The European Commission on Wednesday approved a radical reform of Europe's 40-year-old Common Agricultural Policy (CAP) that aims to shift the focus of aid from production to the farmers themselves. "We want farmers to resume their role as businessmen, producing for their customers rather than for the intervention stocks,"​ said Franz Fischler, European Union Agriculture Commissioner, speaking this week.

He said that farmers would be offered a single "direct payment" based on past income, providing strict environmental conditions are met.

Defending his radical departure from the current CAP, Fischler said: "The EU needs a competitive farming sector that is kind to the environment, provides consumers with safe, high-quality food products and guarantees farmers a fair income. As it stands, however, the Common Agricultural Policy cannot meet these goals. So we cannot afford to take a 'wait-and-see' approach - we must take action now to reform policy."

In Germany, Agriculture Minister Renate Kuenast welcomed new environmental controls but warned that aspects affecting the poorer east of the country might be unacceptable. Defenders of the 40-year-old CAP say it is unfair to revisit the issue only three years after an earlier reform package.

The French argue that the United States recently raised its own domestic subsidies, but Fischer slammed the Farm Bill there as "stone-age"​ and "deplorable"​.

A report on the BBC website claims that while the biggest farmers' group in the US welcomed the reform, saying it would remove some of the artificial incentives for EU farmers to produce, Spanish farmers demonstrated against the reform near the Commission's headquarters in Brussels on Wednesday. In Britain, the National Farmers' Union fears that since ministers are so keen to see changes to the overall policy, they will be prepared to accept measures which are against the interests of their own industry.

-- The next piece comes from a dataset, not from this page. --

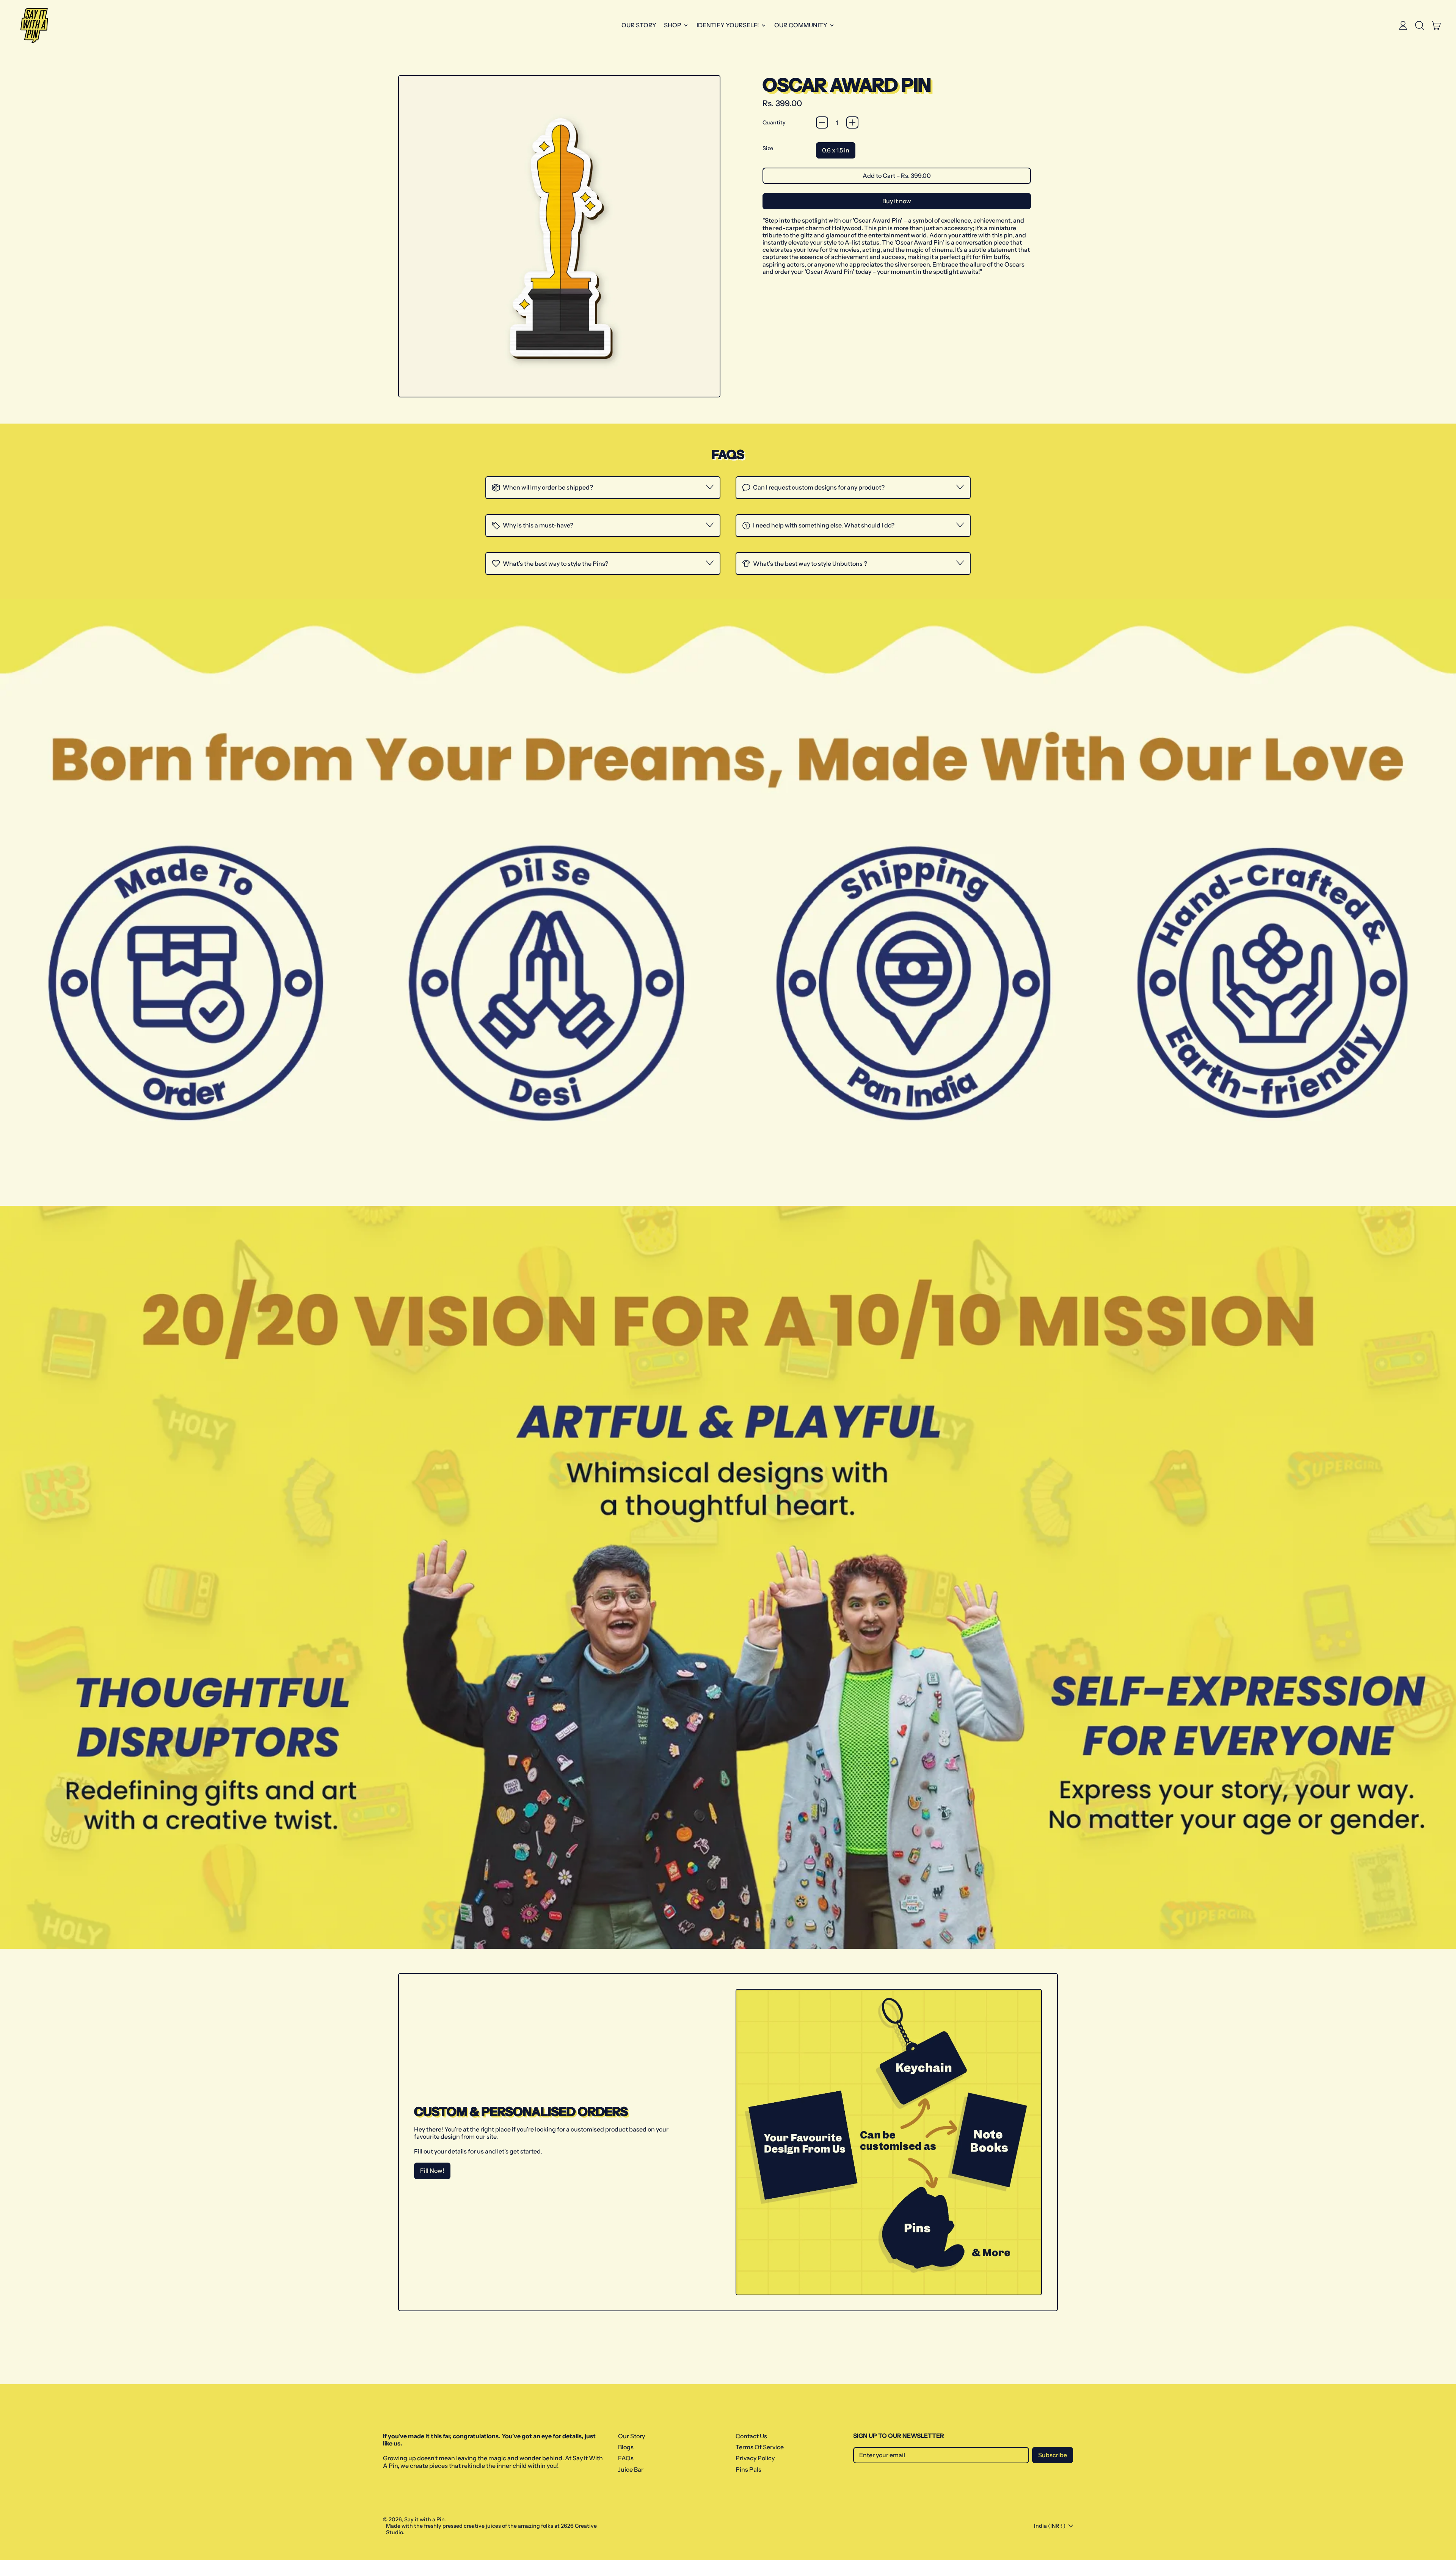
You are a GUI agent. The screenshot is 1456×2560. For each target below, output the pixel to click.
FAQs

The report continues that UK government sources have indicated that the proposals will do little to cut the overall cost of the CAP, since the reductions in subsidy will be ploughed back into new payments for environmental improvement and rural development.

Each European Member State is acutely aware that the now out-moded CAP must evolve with the times. The first concern for a Europe emerging from the scars of wartime in the 1950s was clearly providing enough food for a hungry population. Today, concerns in the society have shifted - food quality, protecting the environment and safeguarding cultural heritages are first and foremost. The European Commission has made a clear step towards reforming CAP and dragging it into the 21st century with a new set of paradigms. Will the individual Member States facilitate or block the reform? Over the next few months the European agriculture sector is set to become a battleground of conflicting beliefs.